Author, Books, Fiction, Novel, Reading, Writing

What’s your most memorable scene?

I need a little break from work today, so I’d like to start a book discussion. Kayla Olson recently blogged about loving the last scene in her novel. She asked her readers if they had such a scene in their writing. I replied that I did, but those scenes might not be favorites with my readers.

Her question started me thinking about memorable scenes in the novels I’ve read. Some, of course, are pivotal scenes, ones destined to become famous, but not all. Some resonate with me on a level not shared by everyone. As we’ve discussed before, reading is subjective. We each filter what we read through our thoughts, feelings, and memories, and it’s with that criteria we choose our favorites.

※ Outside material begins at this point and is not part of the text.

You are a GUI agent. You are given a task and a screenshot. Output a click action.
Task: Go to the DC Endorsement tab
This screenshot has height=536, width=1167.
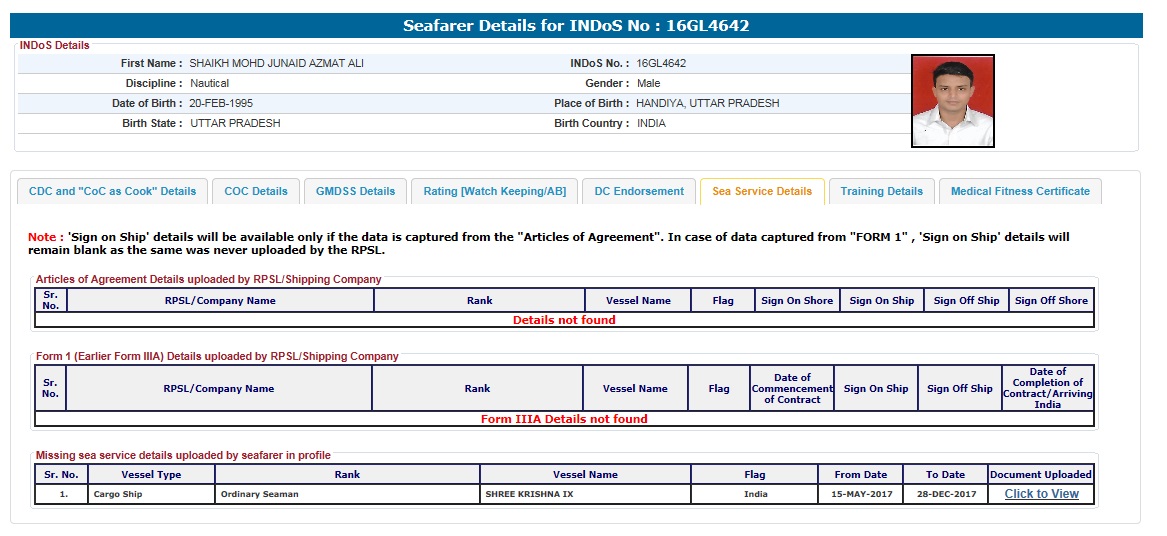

It need not be the whole scene that grabs us. Sometimes it’s just a paragraph or two, often descriptive. One such passage for me appears in the first chapter of Harper Lee’s To Kill a Mockingbird. In one paragraph, she creates the book’s world for me.

Maycomb was an old town, but it was a tired old town when I first new it. In rainy weather, the streets turned to red slop; grass grew on the sidewalks, the courthouse sagged in the square. Somehow, it was hotter then: a black dog suffered on a summer’s day; bony mules hitched to Hoover carts flicked flies in the sweltering shade of the live oaks on the square. Men’s stiff collars wilted by nine in the morning. Ladies bathed before noon, after their three-o’clock naps, and by nightfall were like soft teacakes with frostings of sweat and sweet talcum.

Please share a memorable passage from a book you love or, if you’re feeling contrary, maybe you’d like to share an illustration why you didn’t care for a particular book. I doubt we’ll all agree on either, but the discussion should be interesting. We might even discover new books to add to our To Read shelves.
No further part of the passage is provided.